Databricks DEA: Data Transformation & Modeling

Data transformation is the core of the Silver and Gold layers in the Medallion architecture. The DEA exam tests PySpark/SQL transformation skills, Spark performance tuning, and understanding of Gold layer object types for BI and analytics consumers.

Core Concepts

Medallion Transformation Flow

Bronze (raw ingestion) → Silver (clean, typed, deduplicated) → Gold (aggregated, business-ready). Each layer adds value. Silver transformations: clean nulls, standardize types, deduplicate. Gold transformations: joins, aggregations, business logic, serving layer objects.

PySpark vs Spark SQL

Both run on the same Spark engine and produce identical results. PySpark uses Python DataFrame API (df.filter(), df.groupBy()). Spark SQL uses SQL syntax (spark.sql("SELECT ...") or %sql magic). Use whichever is clearer — they interoperate freely.

Gold Layer Serving Objects

The DEA exam specifically tests four Gold layer object types: (1) Tables (materialized Delta), (2) Views (virtual, no data storage), (3) Materialized Views (auto-refreshed pre-computed results), (4) Streaming Tables (continuously updated from a streaming source via DLT).

Data Quality in Silver and Gold

Data quality checks ensure reliable downstream consumption. The exam covers: constraint-based checks (ALTER TABLE ADD CONSTRAINT), Delta Live Tables expectations (warn, drop, fail), and validation patterns (null checks, referential integrity, range checks).

Column & Row Operations

Operation	PySpark	SQL Equivalent
Add column	`df.withColumn("new", expr)`	`SELECT *, expr AS new`
Drop column	`df.drop("col")`	`SELECT all_except_col`
Rename column	`df.withColumnRenamed("old","new")`	`SELECT col AS new`
Filter rows	`df.filter(col("age") > 18)`	`WHERE age > 18`
Explode array	`df.withColumn("item", explode("items"))`	`SELECT explode(items) AS item`
Split string	`split(col("name"), " ")`	`split(name, ' ')`
Cast type	`col("id").cast("integer")`	`CAST(id AS INT)`
Handle nulls	`df.fillna({"col": 0})`	`COALESCE(col, 0)`

Join Types

Inner Join

Returns only rows where the join key exists in BOTH DataFrames. df1.join(df2, "key", "inner"). Most common — use when you only want matched records.

Left Join

Returns all rows from the left DataFrame, with NULLs for unmatched right-side columns. df1.join(df2, "key", "left"). Use when preserving all left-side records (e.g., all orders, even those without matching customers).

Broadcast Join

Sends the smaller DataFrame to all executors to avoid shuffle. df1.join(broadcast(df2), "key"). Use when one DataFrame is small (< spark.sql.autoBroadcastJoinThreshold, default 10MB). Eliminates expensive shuffle for small dimension tables.

Cross Join

Cartesian product — every row from left with every row from right. df1.crossJoin(df2). Use only when intentional — produces rows_left × rows_right rows. Rarely needed; can cause out-of-memory.

Union vs Union All

union() in SQL deduplicates. In PySpark, df1.union(df2) does NOT deduplicate by default (behaves like UNION ALL). Use dropDuplicates() explicitly after union for deduplication. Always be explicit about intent.

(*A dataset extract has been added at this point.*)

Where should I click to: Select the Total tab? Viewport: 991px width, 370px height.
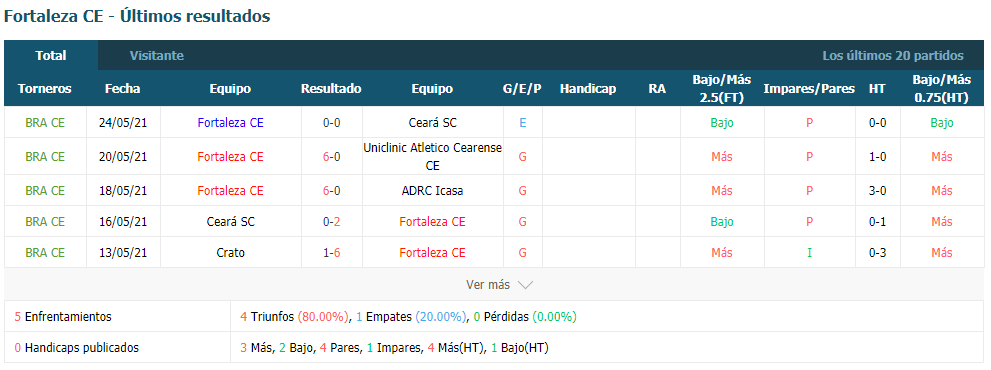(x=51, y=56)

Deduplication & Aggregations

Deduplication

df.dropDuplicates() — remove exact duplicate rows. df.dropDuplicates(["key_col"]) — keep first occurrence per key. df.distinct() — same as dropDuplicates() on all columns. Use MERGE INTO for upsert-based deduplication in Delta tables.

Aggregations

df.groupBy("col").agg(count("*"), avg("amount"), approx_count_distinct("user_id")). SQL: GROUP BY col. Key functions: count, sum, avg, min, max, approx_count_distinct (use instead of countDistinct for large datasets — much faster), summary() for descriptive stats.

Spark Tuning Parameters

Parameter	Default	What It Controls	When to Tune
`spark.sql.shuffle.partitions`	200	Number of partitions after a shuffle (join/groupBy)	Reduce for small data (try 8–16); increase for large data
`spark.default.parallelism`	2× CPU cores	Default parallelism for RDD operations	Match to cluster size
`spark.executor.memory`	1g	Memory per executor for task execution	Increase if OOM errors on executors
`spark.driver.memory`	1g	Memory for the driver process	Increase if collecting large results to driver
`spark.sql.autoBroadcastJoinThreshold`	10MB	Max table size for auto-broadcast joins	Increase if small dim tables aren't being broadcast; set to -1 to disable

Performance Bottlenecks

Data Skew

When one partition has significantly more data than others — causes one slow task that stalls the entire stage. Signs in Spark UI: most tasks finish in seconds, one task takes minutes; max shuffle read >> median shuffle read. Fix: Adaptive Query Execution (AQE) with skew join handling, salting, or repartitioning.

Shuffle

Data movement across the network between stages (caused by joins, groupBy, orderBy). Most expensive operation in Spark. Minimize shuffles by: using broadcast joins for small tables, tuning shuffle.partitions appropriately, using Delta Lake Z-ORDER to pre-sort data.

Disk Spilling

Occurs when executor memory is insufficient to hold partition data — spills to disk, massively degrading performance. Signs: slow stage with "spill (memory)" column in Spark UI. Fix: increase executor memory, reduce partition size (more partitions), or reduce data earlier with filters.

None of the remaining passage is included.